Die wohl mit Abstand schönste, aber auch stromhungrigste App. Sie ist Schrittzähler und Location Tracker in einem und verbindet so den Geolocation-Aspekt mit dem Quantified-Self-Aspekt. Sie zeichnet nicht nur auf, wann man wo ist, sondern auch, wieviel und auf welche Weise man sich bewegt. Abgerundet wird sie mit einer Foursquare-Anbindung, die zuverlässige Bezeichnungen für Orte liefert, an denen man sich aufhält. Außerdem wird eine API zur Verfügung gestellt.

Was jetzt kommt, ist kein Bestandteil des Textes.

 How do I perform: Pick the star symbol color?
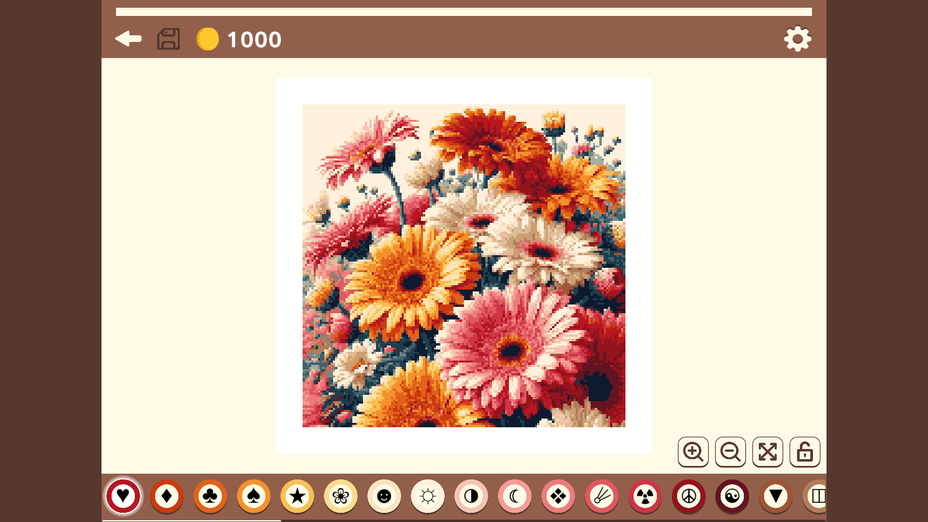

Unter iOS 7 funktioniert Moves derzeit leider noch nicht, jedoch dürfte sich dies mit einem Update zur Veröffentlichung von iOS 7 vermutlich erledigt haben.
Moves (iOS)

Schlusswort

Natürlich sollte jeder selbst entscheiden, ob überhaupt – und wenn ja, wem er seine Location freigibt. Unbedarften Smartphone-Nutzern die Funktion einfach anzuschalten, ist einfach nur böse. Zumal die meisten wohl, wenn sie sich etwas mit der Thematik auseinandersetzen, selbst darauf kommen, wie praktisch diese Aufzeichnung und Freigabe sein kann und in welch wunderbarer Zeit wir leben, dass wir solche Technologie zur Verfügung haben.